Saturday, September 28, 2024

Unchained Melody

The scene that prompts slave hunter Madame La Victoire to chase the Maroons, the fugitive slaves, is sparked by the cries of a baby unsettled while being breastfed. These heartbreaking images of a mother on the run with her baby capture the essence of the movie: there is a limit to how much agony a human being can take before spiritedly seeking refuge and reparation. All this is masterfully staged in the dark forest with striking realism. When, in a dream, slave Massamba, Mati’s father, brutally kills the slave owner, few viewers would remain unmoved. Director Simon Moutaïrou deserves praise for avoiding the easy path of depicting violence for violence’s sake. He succeeds in conveying his motivation to raise awareness without resorting to an overkill. Sobriety conveys intense and lasting emotions more effectively.

Madame La Victoire’s moral supremacism is a trap we can all fall into. When we live in a “tribe” with no bridges with the outside world, we only nurture affinities with our fellow human beings based on country of origin, ethnicity, religion, social class and gender. As a result, we tend to lose hindsight, discernment and even empathy with the Other, making our own values sacred and cursing those of others. And if the elites aren’t very enlightened, they’ll plot the status quo for as long as possible. In a plural society, social links grow defiant when the sense of entitlement trickles down. On the other hand, the “rebellious” son expresses some truth about the fact that younger generations, equipped with new bearings, are often more prone to be more open-minded.

Ni chaînes ni maîtres is not a masterpiece, but it is a laudable attempt to offer us some riveting time. Jumping off the cliff to die as the climax of the ending, rather than enduring the slow death of the soul in captivity, brings a dignified relief. A deafening silence settled over the audience as the credits rolled as if to express liberation.  A deserving ovation followed. French audiences, and many Mauritians, will clearly be more shaken by the movie’s perspective, which breaks with historical taboos. As for other viewers, the perspective may be “trivialised” by countless narratives about the ambivalent legacy of other colonisers.

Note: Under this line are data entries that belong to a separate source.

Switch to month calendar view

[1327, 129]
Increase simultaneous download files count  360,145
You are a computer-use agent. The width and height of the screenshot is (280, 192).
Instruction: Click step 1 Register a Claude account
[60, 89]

Wednesday, September 25, 2024

Ni empathie, ni justice

La scène qui déclenche la course-poursuite de Madame La Victoire, la chasseuse d'esclaves, contre les marrons est provoquée par les pleurs d'un bébé contrarié dans sa tétée. Ces images bouleversantes de cette maman en fuite avec son bébé captent l'essence du film: il y a une limite à la douleur qu'un être humain peut supporter avant de chercher énergiquement refuge et réparation. Le tout est magistralement mis en scène dans la forêt sombre avec un réalisme saisissant. Lorsque, dans un rêve, l'esclave Massamba, le père de Mati, tue brutalement l'esclavagiste, peu de spectateurs resteraient insensibles. Le réalisateur Simon Moutaïrou mérite d'être salué pour avoir évité la facilité d'illustrer la violence pour la violence. Il parvient à transmettre son souhait d'éveiller les consciences sans recourir à la surenchère, l'énergie subtile canalisant plus intensément les émotions profondes.

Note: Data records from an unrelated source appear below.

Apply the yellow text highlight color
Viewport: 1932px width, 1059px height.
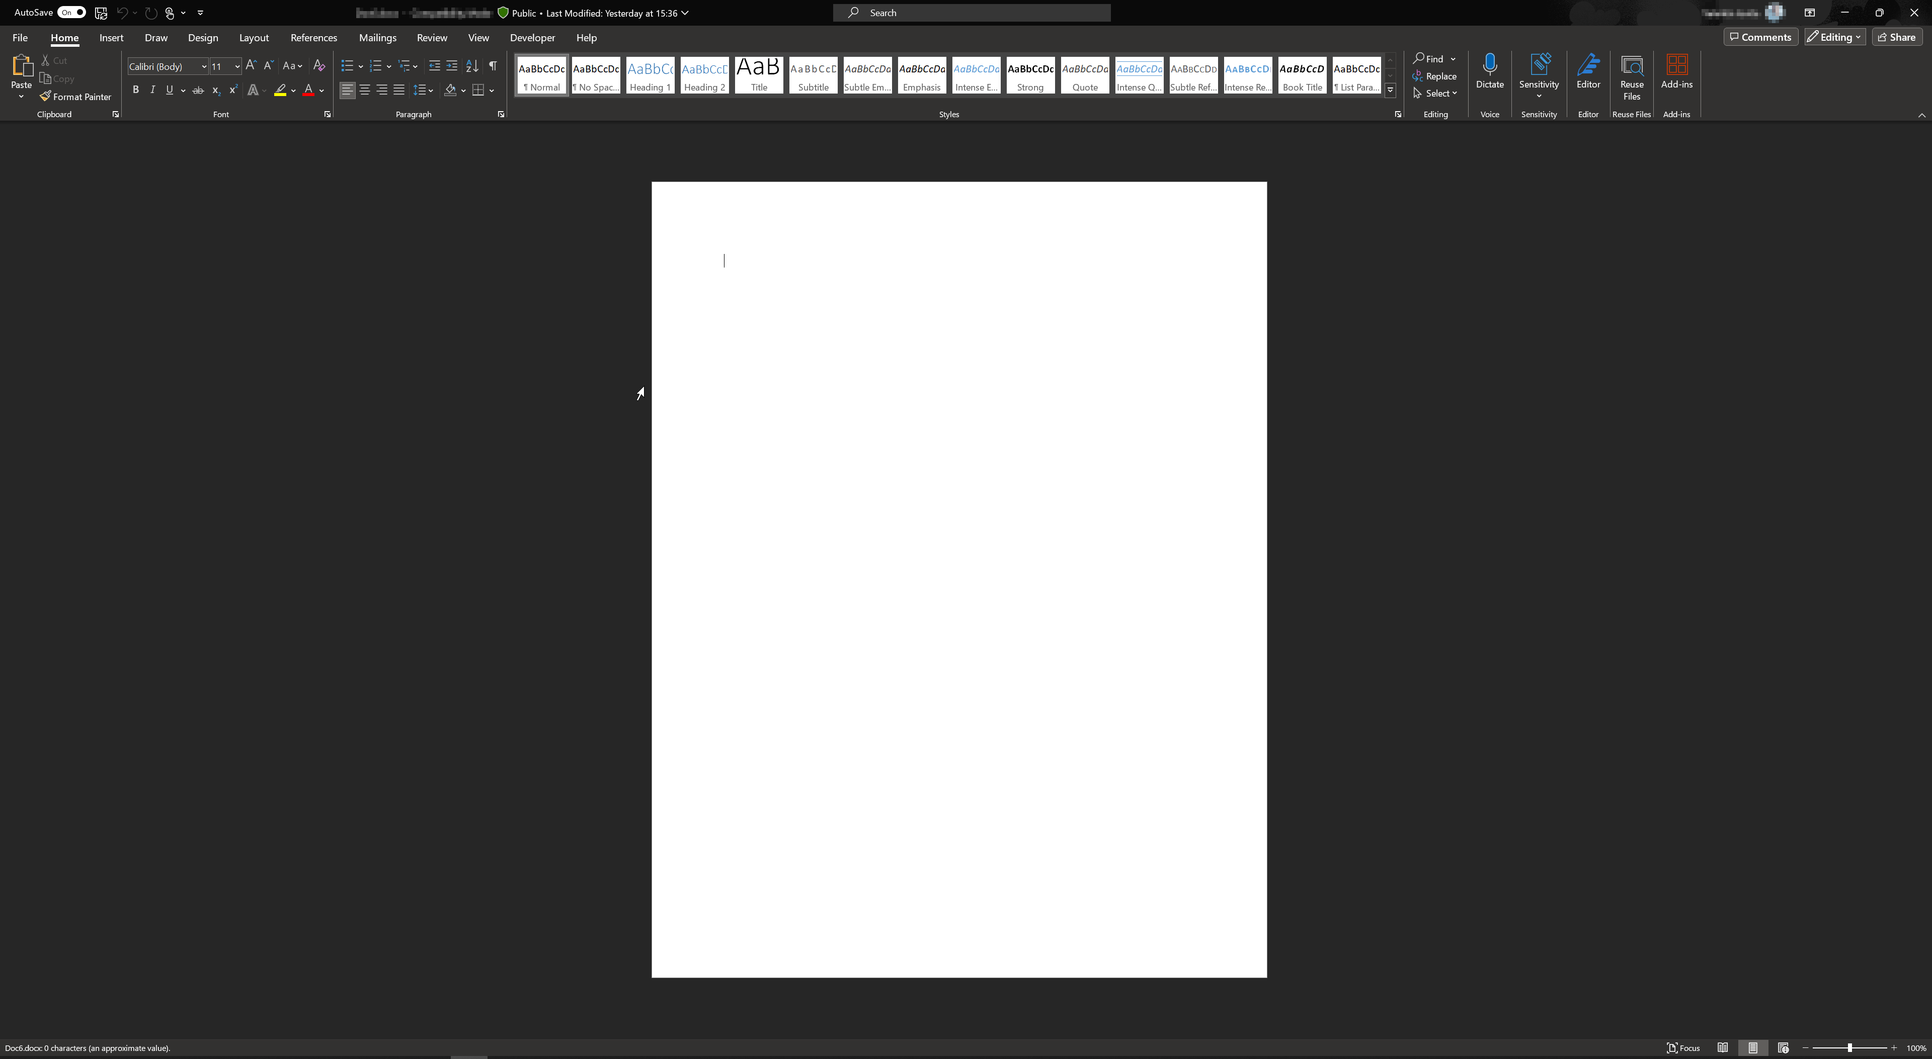tap(280, 91)
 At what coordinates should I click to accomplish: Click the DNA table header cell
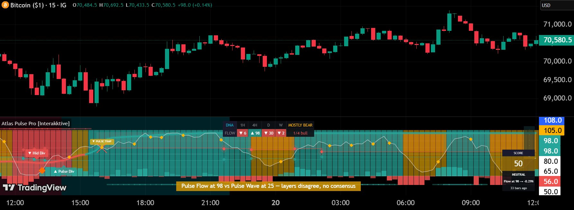pos(230,125)
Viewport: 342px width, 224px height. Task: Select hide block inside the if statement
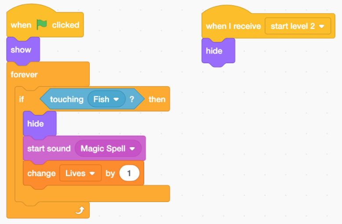pos(40,124)
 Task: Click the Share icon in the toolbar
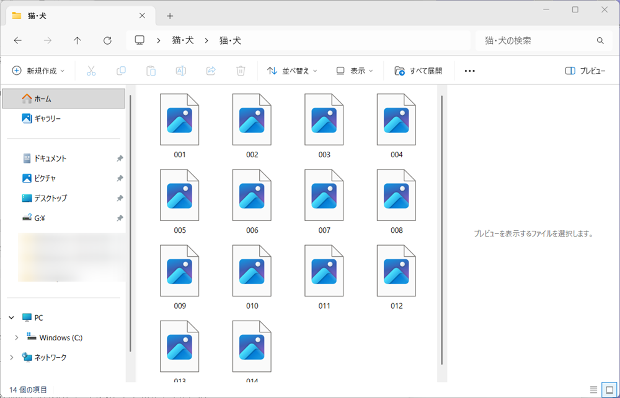[x=210, y=70]
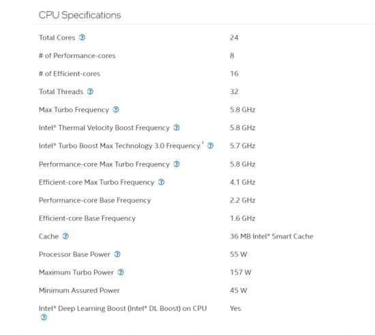
Task: Click the # of Efficient-cores label
Action: (x=70, y=74)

 Le suprémacisme moral de Madame La Victoire est un piège dans lequel nous pouvons tous tomber. Lorsque nous vivons dans une « tribu » sans passerelles avec le monde extérieur, nous n'alimentons que des affinités avec nos semblables selon notamment le pays d'origine, l'ethnicité, la religion, la classe sociale et le genre. Ainsi, en perdant le recul, la jugeote et même notre humanité nous avons tendance à sacraliser nos valeurs et maudire celles des autres. Et si en plus les élites ne sont pas très éclairées, elles veilleront à ce que le statu quo perdure. Dans une société plurielle, les liens sociaux se tordent lorsque le sentiment d'avoir un droit supérieur se répand. Par ailleurs, le fils « rebelle » exprime une certaine vérité sur le fait que souvent les jeunes générations, dotées de nouveaux repères, sont plus aptes à élargir leurs visions et à faire preuve d'une plus grande ouverture d'esprit.

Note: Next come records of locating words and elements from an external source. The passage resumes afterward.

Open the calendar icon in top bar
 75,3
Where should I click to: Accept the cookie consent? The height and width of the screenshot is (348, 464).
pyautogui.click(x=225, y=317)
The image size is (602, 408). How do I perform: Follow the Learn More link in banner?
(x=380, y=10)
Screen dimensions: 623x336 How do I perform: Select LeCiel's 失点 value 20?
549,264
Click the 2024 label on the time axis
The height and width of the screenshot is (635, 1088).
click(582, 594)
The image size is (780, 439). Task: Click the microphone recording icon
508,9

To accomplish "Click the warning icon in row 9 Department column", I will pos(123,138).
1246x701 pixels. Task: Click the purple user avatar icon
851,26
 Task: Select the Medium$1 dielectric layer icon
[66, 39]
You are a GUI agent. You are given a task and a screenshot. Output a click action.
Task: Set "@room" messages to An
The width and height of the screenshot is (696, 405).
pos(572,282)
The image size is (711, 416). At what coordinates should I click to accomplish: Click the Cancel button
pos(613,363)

Ni chaînes ni maîtres n'est pas un chef-d'œuvre, c'est une tentative louable de nous offrir des moments lumineux. Se jeter de la falaise pour mourrir comme point culminant de la fin du film plutôt que de subir la mort lente de l'âme en captivité apporte un soulagement dans la dignité. Un silence assourdissant s'est installé dans l'assistance alors que le générique de fin défilait comme pour exprimer une libération. Un applaudissement mérité a suivi. Le public français et même une partie du public mauricien seront manifestement plus secoués par cette perspective qui brise les tabous historiques. La perspective des autres étant « banalisée »  par d'innombrables récits sur d'autres colonisateurs.